There was nothing I would have liked better, and perhaps personal contact would have cleared up many obscure points in the Ukrainian situation; but as in duty bound I consulted my chief, and he vetoed the adventure, although he admitted that to him also it had many attractions. "Perhaps he will give us the key word to the enigma that has for so long evaded our researches," I suggested. But the Colonel was adamant; he argued that these Cossack assassins are not sharpshooters; you might get in the line of fire. No! This invitation you just pass up - and I did so, regretfully I admit.

[1921. For months Petliura remained in his hideout, and the asassins must have been discouraged; but they hung on, and two years later a young Ukrainian Jew came up behind him on the Boule' Mich and shot him in the back. He had the very German name of Schwartzrod.

For many months after our failure to tackle the Ukrainian problem in Versailles, anarchy reigned throughout the Cossack lands. The murders and the other atrocities that persisted throughout 1919 and the first months of 1920 are said to have been without a parallel even this unfortunate country until you reach back to the Cossack uprisings of the seventeenth century. By all accounts this rich and lovely land was again drenched with the blood of its children and of invaders.
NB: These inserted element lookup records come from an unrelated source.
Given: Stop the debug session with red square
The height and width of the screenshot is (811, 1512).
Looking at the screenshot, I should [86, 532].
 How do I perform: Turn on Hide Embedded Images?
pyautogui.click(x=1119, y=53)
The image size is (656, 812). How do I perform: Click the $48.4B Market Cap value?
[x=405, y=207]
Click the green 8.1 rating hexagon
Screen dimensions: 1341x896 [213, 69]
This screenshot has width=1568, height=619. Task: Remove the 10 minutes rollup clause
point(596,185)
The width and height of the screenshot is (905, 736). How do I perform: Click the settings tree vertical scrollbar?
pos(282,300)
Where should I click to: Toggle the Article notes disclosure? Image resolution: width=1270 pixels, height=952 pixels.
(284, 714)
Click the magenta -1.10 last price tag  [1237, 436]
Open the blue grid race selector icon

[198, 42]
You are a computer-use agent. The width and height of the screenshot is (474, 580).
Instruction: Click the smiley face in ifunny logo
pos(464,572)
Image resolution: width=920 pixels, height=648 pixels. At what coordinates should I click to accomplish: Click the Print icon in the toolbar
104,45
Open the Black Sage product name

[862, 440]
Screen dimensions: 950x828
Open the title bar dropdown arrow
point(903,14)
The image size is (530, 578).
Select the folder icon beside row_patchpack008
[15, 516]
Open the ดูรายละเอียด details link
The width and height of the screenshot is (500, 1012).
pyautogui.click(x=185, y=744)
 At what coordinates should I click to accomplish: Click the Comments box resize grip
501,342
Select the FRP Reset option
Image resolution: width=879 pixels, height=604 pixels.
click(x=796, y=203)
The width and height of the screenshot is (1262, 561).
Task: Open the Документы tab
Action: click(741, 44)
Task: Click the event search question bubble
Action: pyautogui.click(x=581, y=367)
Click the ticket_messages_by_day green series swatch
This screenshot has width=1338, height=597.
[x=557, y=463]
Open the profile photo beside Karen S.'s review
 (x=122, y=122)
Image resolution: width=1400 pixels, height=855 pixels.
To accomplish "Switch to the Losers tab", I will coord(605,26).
Everyone was engaged in putting to death anyone they could lay their hands on. The so-called Whites went in for rather normal hangings, the Bolsheviki showed a decided preference for firing squads, and the peasants used their short, sharp knives very effectively on all invaders. The so-called Peace of Riga, celebrated in October, 1920, put an end to the anarchic conditions which had so long prevailed. For the most part the peasants were rescued from their Polish landlords, and outside of Galicia, at least, they settled as a Soviet state closely affiliated with Moscow. It is clearly temporary solution; but it is better, much better, than the anarchy it has so long prevailed.]